▸ SET EXERCISE 1: In the records that follow, pick out each line containing the word "size" and copy those lines.

ScreenCoder: Advancing Visual-to-Code Generation for Front-End Automation via Modular Multimodal Agents

Yilei Jiang^1*, Yaozhi Zheng^1*, Yuxuan Wan^2*,
Jiaming Han¹, Qunzhong Wang¹,
Michael R. Lyu², Xiangyu Yue^1✉

¹CUHK MMLab, ²CUHK ARISE Lab

^*Equal contribution ^✉Corresponding author

Demo Videos

A showcase of how ScreenCoder transforms UI screenshots into structured, editable HTML/CSS code using a modular multi-agent framework.

Project Structure

main.py: The main script to generate final HTML code for a single screenshot.
UIED/: Contains the UIED (UI Element Detection) engine for analyzing screenshots and detecting components.
- run_single.py: Python script to run UI component detection on a single image.
html_generator.py: Takes the detected component data and generates a complete HTML layout with generated code for each module.

▸ DATA SHOWN:
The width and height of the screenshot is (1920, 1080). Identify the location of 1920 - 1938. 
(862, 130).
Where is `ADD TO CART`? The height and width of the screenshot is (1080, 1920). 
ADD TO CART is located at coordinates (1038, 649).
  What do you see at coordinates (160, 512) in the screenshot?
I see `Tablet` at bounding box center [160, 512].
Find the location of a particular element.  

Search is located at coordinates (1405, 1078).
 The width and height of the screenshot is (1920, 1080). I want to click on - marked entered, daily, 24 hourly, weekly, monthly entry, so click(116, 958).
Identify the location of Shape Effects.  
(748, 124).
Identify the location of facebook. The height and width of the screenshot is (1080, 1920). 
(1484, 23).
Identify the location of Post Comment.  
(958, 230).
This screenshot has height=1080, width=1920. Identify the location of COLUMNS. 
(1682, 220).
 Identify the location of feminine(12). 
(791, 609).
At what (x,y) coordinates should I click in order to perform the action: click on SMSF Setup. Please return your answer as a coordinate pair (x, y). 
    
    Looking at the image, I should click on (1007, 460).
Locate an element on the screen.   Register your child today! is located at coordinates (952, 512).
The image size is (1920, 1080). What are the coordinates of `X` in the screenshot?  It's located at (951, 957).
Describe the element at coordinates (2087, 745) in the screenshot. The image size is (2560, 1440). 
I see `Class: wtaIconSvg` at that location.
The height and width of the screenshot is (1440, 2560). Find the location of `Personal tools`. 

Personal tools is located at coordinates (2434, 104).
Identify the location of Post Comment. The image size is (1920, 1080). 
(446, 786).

▸ SET EXERCISE 2: Transcribe the ScreenCoder project page above word for word, everything from "¹CUHK MMLab, ²CUHK" down to "and detecting components.".

▸ RESULT 1:
The image size is (1920, 1080). What are the coordinates of `X` in the screenshot?  It's located at (951, 957).
Describe the element at coordinates (2087, 745) in the screenshot. The image size is (2560, 1440). 
Identify the location of Post Comment. The image size is (1920, 1080). 

▸ RESULT 2:
¹CUHK MMLab, ²CUHK ARISE Lab

^*Equal contribution ^✉Corresponding author

Demo Videos

A showcase of how ScreenCoder transforms UI screenshots into structured, editable HTML/CSS code using a modular multi-agent framework.

Project Structure

main.py: The main script to generate final HTML code for a single screenshot.
UIED/: Contains the UIED (UI Element Detection) engine for analyzing screenshots and detecting components.